- **Task directions**: Using the records provided below, locate and copy each line that contains the word "with".

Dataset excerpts

______

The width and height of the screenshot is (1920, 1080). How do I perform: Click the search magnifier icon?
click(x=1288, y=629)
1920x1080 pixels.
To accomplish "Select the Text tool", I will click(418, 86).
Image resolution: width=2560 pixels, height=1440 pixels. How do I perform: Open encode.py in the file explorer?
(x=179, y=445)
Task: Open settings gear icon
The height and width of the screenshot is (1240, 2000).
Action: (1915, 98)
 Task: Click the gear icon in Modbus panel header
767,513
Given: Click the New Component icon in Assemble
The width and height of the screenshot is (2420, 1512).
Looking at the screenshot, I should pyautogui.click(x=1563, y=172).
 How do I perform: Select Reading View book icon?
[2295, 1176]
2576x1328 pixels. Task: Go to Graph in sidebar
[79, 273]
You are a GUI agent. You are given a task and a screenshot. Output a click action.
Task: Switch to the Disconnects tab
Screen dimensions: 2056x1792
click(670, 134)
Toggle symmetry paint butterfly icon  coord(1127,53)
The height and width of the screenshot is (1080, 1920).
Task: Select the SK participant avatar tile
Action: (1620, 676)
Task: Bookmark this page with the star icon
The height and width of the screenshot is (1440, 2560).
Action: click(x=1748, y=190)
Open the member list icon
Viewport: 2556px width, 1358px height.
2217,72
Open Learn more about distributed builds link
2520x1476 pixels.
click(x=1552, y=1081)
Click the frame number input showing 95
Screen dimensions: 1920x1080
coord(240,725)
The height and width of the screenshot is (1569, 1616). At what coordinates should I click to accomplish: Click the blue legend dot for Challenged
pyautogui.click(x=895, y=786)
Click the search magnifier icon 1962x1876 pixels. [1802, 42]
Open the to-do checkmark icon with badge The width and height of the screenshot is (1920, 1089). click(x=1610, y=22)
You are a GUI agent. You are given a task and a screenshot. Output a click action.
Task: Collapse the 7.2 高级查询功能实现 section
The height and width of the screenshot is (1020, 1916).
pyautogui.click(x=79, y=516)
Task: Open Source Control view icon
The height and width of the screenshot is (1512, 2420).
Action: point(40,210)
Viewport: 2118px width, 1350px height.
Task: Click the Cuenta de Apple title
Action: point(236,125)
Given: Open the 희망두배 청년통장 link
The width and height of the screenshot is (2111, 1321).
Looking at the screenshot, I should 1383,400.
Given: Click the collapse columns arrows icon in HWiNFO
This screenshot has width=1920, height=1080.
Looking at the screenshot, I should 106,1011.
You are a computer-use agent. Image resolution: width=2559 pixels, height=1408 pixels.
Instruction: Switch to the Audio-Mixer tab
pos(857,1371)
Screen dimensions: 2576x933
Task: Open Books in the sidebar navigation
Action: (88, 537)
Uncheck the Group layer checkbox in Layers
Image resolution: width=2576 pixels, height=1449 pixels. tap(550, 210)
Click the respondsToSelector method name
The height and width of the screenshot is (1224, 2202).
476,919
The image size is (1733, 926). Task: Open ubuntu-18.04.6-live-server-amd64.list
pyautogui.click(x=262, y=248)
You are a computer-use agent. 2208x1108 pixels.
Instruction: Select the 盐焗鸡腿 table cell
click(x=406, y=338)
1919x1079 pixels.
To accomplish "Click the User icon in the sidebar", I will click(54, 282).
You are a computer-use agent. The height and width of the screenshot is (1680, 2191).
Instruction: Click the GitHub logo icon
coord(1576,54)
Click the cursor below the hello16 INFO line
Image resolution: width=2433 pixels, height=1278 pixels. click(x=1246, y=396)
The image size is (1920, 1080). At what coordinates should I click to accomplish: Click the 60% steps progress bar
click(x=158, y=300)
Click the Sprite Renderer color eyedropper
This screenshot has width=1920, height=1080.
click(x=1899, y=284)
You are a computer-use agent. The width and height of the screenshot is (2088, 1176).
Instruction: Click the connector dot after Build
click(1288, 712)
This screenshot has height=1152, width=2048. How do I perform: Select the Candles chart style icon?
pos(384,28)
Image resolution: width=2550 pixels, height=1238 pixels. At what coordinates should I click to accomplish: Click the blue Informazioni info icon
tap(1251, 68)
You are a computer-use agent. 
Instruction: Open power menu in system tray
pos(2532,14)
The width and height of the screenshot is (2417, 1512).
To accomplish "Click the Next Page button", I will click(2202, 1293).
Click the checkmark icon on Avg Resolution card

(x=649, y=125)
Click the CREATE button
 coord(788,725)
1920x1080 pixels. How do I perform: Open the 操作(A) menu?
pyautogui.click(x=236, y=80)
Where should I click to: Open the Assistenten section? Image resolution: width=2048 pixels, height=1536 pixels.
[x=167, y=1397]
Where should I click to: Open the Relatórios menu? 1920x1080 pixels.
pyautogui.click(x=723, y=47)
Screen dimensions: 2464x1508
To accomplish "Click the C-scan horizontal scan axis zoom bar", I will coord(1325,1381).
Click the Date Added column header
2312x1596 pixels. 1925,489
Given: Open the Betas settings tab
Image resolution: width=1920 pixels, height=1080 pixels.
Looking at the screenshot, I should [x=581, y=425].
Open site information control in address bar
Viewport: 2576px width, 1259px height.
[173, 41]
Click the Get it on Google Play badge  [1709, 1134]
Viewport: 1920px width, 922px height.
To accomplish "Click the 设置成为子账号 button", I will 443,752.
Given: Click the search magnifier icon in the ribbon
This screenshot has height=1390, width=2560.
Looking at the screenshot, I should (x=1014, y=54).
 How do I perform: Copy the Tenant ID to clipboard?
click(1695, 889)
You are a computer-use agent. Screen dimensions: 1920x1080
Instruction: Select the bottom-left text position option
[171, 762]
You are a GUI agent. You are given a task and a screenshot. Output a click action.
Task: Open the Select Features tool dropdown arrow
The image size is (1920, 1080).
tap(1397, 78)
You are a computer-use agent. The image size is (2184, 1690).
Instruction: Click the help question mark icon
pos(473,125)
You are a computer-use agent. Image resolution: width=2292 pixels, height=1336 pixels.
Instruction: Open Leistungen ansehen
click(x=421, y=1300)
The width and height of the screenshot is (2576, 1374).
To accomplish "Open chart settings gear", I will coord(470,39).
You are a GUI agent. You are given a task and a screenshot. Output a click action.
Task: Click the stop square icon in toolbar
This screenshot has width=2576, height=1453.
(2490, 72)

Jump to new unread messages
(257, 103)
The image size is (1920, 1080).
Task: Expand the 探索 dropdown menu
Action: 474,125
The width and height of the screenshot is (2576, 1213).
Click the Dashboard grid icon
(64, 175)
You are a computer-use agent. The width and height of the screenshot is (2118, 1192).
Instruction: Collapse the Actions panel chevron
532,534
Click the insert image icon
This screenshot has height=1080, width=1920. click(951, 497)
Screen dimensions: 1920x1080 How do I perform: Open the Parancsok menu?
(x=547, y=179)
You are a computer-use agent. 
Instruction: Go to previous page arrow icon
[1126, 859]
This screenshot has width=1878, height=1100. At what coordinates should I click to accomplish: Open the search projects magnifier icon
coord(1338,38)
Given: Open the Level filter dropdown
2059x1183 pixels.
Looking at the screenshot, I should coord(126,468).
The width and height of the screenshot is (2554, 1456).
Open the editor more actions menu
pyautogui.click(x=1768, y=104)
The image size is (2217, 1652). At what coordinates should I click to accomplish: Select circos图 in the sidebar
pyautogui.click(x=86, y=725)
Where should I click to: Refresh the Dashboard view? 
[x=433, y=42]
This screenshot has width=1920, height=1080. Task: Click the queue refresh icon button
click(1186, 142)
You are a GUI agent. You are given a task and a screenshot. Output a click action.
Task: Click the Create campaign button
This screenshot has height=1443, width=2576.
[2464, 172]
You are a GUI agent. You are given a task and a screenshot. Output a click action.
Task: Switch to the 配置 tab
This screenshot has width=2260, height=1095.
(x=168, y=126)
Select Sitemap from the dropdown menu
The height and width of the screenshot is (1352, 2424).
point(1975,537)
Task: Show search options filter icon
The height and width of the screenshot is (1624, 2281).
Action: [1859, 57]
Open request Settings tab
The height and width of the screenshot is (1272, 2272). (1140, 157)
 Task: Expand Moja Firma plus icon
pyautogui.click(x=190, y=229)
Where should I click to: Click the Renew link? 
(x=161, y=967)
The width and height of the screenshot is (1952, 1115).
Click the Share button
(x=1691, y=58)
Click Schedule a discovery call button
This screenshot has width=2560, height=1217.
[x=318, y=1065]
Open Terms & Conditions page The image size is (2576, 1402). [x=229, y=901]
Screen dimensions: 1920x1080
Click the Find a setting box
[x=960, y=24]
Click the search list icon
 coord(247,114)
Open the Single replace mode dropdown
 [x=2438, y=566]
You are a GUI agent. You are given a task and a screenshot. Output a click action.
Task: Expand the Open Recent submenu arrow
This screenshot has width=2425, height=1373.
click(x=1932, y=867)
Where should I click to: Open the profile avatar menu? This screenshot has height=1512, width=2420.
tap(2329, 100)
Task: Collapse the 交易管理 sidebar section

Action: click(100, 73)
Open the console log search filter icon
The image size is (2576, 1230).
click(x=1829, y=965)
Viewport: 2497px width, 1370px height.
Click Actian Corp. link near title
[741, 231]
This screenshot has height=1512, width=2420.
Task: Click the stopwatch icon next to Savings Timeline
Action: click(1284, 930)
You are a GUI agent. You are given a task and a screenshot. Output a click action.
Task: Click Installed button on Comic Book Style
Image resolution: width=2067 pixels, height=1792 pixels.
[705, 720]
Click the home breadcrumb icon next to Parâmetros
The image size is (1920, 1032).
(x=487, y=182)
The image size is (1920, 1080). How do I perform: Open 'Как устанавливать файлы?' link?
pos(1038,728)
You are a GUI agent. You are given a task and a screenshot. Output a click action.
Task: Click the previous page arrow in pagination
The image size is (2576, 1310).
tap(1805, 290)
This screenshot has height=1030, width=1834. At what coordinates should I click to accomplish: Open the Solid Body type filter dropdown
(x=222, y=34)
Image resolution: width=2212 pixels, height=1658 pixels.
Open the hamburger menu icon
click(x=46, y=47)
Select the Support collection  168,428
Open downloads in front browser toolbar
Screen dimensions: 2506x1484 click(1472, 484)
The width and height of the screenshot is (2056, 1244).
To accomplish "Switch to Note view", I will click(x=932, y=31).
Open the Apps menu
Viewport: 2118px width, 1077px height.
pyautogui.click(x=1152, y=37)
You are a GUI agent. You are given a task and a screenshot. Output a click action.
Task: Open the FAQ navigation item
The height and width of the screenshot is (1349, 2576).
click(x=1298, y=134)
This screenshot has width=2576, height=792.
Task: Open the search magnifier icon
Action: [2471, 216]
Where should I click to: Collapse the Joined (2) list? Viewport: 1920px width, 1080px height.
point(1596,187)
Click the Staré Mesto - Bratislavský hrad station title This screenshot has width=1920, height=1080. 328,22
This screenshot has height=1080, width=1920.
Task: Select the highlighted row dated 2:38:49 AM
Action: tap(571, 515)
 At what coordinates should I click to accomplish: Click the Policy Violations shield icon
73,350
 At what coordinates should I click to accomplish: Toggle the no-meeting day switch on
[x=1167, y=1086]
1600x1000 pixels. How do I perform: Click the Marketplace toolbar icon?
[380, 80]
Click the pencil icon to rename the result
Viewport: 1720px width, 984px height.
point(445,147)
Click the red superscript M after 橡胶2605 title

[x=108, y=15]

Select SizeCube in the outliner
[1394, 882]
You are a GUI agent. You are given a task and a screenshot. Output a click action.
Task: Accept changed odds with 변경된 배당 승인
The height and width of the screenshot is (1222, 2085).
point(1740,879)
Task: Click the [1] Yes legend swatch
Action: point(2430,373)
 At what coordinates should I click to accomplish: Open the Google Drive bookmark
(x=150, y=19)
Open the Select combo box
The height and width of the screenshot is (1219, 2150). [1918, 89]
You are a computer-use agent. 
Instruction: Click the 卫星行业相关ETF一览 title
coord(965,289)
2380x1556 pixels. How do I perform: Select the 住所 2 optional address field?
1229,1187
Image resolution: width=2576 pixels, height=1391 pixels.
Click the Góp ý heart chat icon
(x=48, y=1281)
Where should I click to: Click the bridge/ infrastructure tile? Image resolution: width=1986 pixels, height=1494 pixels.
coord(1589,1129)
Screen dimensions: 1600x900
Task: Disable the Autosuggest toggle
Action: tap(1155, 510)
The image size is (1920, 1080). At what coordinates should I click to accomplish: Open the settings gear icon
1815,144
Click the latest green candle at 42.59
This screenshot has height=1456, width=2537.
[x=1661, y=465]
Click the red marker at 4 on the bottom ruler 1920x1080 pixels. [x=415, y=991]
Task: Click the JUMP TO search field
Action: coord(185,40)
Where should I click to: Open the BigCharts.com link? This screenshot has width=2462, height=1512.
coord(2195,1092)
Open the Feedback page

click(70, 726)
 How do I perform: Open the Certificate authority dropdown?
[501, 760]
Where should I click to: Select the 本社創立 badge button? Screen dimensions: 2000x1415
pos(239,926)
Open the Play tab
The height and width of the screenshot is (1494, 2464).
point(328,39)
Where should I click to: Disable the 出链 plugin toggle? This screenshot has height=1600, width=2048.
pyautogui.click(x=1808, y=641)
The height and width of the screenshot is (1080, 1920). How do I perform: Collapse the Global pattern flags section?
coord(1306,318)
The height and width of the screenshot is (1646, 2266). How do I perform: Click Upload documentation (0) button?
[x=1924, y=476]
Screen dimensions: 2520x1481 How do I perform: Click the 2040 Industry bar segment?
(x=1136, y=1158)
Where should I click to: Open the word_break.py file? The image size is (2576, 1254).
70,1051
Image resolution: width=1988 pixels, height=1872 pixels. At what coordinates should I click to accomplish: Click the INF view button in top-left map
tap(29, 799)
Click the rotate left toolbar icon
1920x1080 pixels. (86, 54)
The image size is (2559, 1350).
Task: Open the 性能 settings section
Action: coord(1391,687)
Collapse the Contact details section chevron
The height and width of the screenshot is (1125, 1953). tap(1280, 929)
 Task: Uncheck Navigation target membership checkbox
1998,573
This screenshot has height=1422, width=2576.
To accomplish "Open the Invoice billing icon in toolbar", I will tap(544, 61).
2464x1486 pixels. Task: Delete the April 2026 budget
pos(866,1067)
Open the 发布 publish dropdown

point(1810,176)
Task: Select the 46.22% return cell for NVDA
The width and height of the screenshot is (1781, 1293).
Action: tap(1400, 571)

______

- **Solution for this exercise**:
Task: Bookmark this page with the star icon
Open the to-do checkmark icon with badge The width and height of the screenshot is (1920, 1089). click(x=1610, y=22)
Task: Accept changed odds with 변경된 배당 승인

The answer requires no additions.